Saltwater fish raised in Japan’s mountains ready to make a splash
TOKYO — High-end saltwater fish raised in landlocked Shiga Prefecture could soon be making a splash on dinner tables across the country.
A company in Kusatsu, which has developed a unique water purification system, has succeeded in raising saltwater fish without the need of frequent water changing. Fish raised in in the aquaculture system do not run the risk of becoming contaminated with poisons or infected with parasites from the sea, unlike their ocean-dwelling counterparts, and have been attracting inquiries from establishments nationwide.
Aqua Stage, the company promoting the aquaculture, was established in 2018 by Willstage, which has previously purified the water for the Imperial Palace’s outer moat as well as the pond at Byodoin Temple, a World Heritage Site in Uji, Kyoto Prefecture.

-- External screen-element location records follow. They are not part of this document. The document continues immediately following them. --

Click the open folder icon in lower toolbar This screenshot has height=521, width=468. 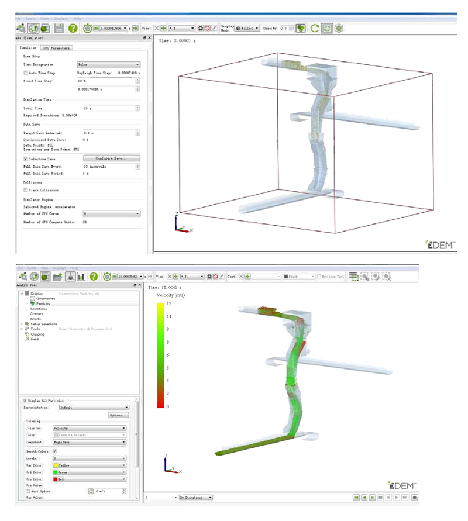pyautogui.click(x=59, y=276)
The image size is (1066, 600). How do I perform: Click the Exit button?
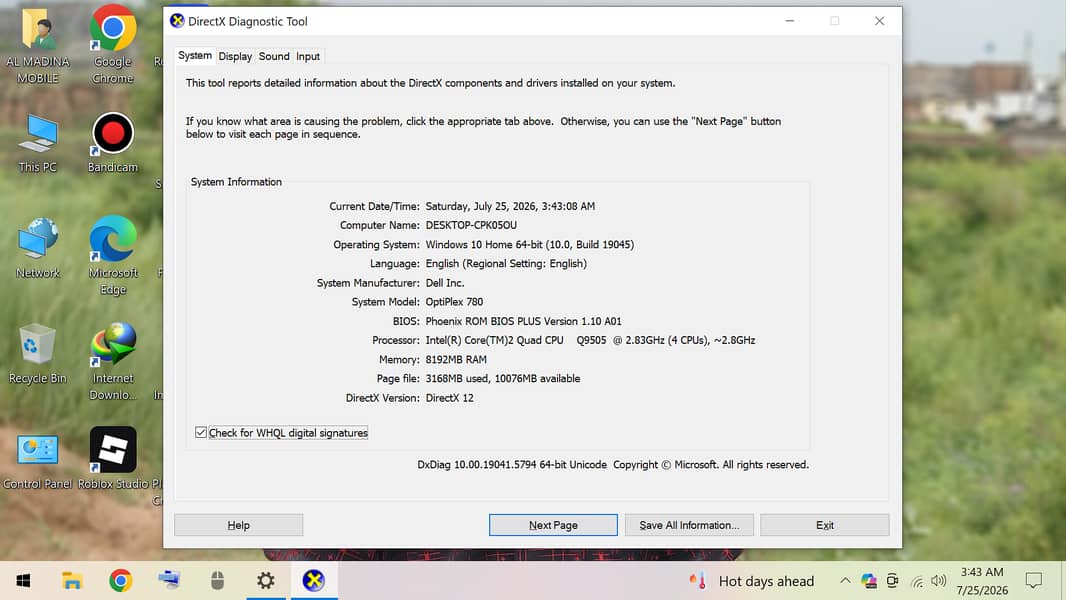click(x=825, y=525)
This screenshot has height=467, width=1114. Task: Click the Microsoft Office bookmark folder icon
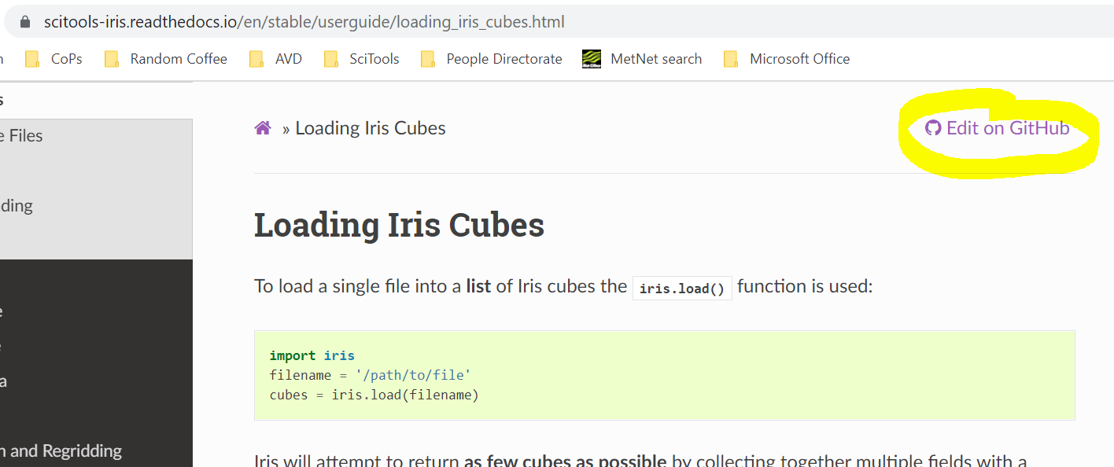click(x=730, y=58)
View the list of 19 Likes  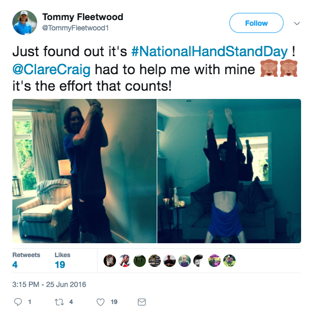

Since 2019, the company has been cultivating thousands of fish such as tiger pufferfish, eels, and flatfish in tanks set up in plastic greenhouses in the mountains of Otsu and Koka cities. Initially, the company planned to start shipping the fish to hotels and restaurants in 2020, but plummeting demand amid the outbreak of the novel coronavirus prompted the company to pursue alternative options. Currently, Aqua Stage is only shipping their fish to shareholder restaurants on a trial basis and is aiming to cultivate more in-demand species.
As part of their pivot, the company last spring filled 15 water tanks each measuring 4.5 meters long, 2.2 meters wide, and 85 centimeters high with artificial seawater in a classroom at a former Koka elementary school building, and started cultivating thread-sail filefish for the first time in addition to tiger pufferfish.
According to Aqua Stage, natural tiger pufferfish eat shellfish and algae in the sea, which results in the accumulation of poisonous substances in their bodies. With their cultivation method, however, fish do not amass such poisons. They also said parasite infections do not occur with their system as water quality is controlled with artificial seawater.
In response to these efforts, they have received dozens of inquiries from companies, local governments and fishing cooperatives across the country asking about business tie-up opportunities.
In December last year, local residents were invited to a fish farm in Koka, where they were shown saltwater specimens that included 50-centimeter long flatfish, tiger pufferfish about 30 centimeters long, and freshly hatched thread-sail filefish swimming gracefully in a tank.
“In the future, we would like to try our hand at [raising] sea urchins, hamaguri clams and other fish,” Hiroshi Otani, 54, president of the company, said. “While we are being driven into a corner by the pandemic, we are now in an era where food safety is more important than ever, so I want to carefully assess the situation and make the most of the value of fish and technology.”
Unlike aquaculture conducted on the surface of the sea, which can be difficult for newcomers to enter because of fishing rights regulations, the business of cultivating marine products on land has many advantages, such as not being affected by red tides and other aspects of the ocean’s natural environment.
As a result, land-based methods of raising saltwater fish have been spreading throughout the country with the participation of companies across a wide range of industries.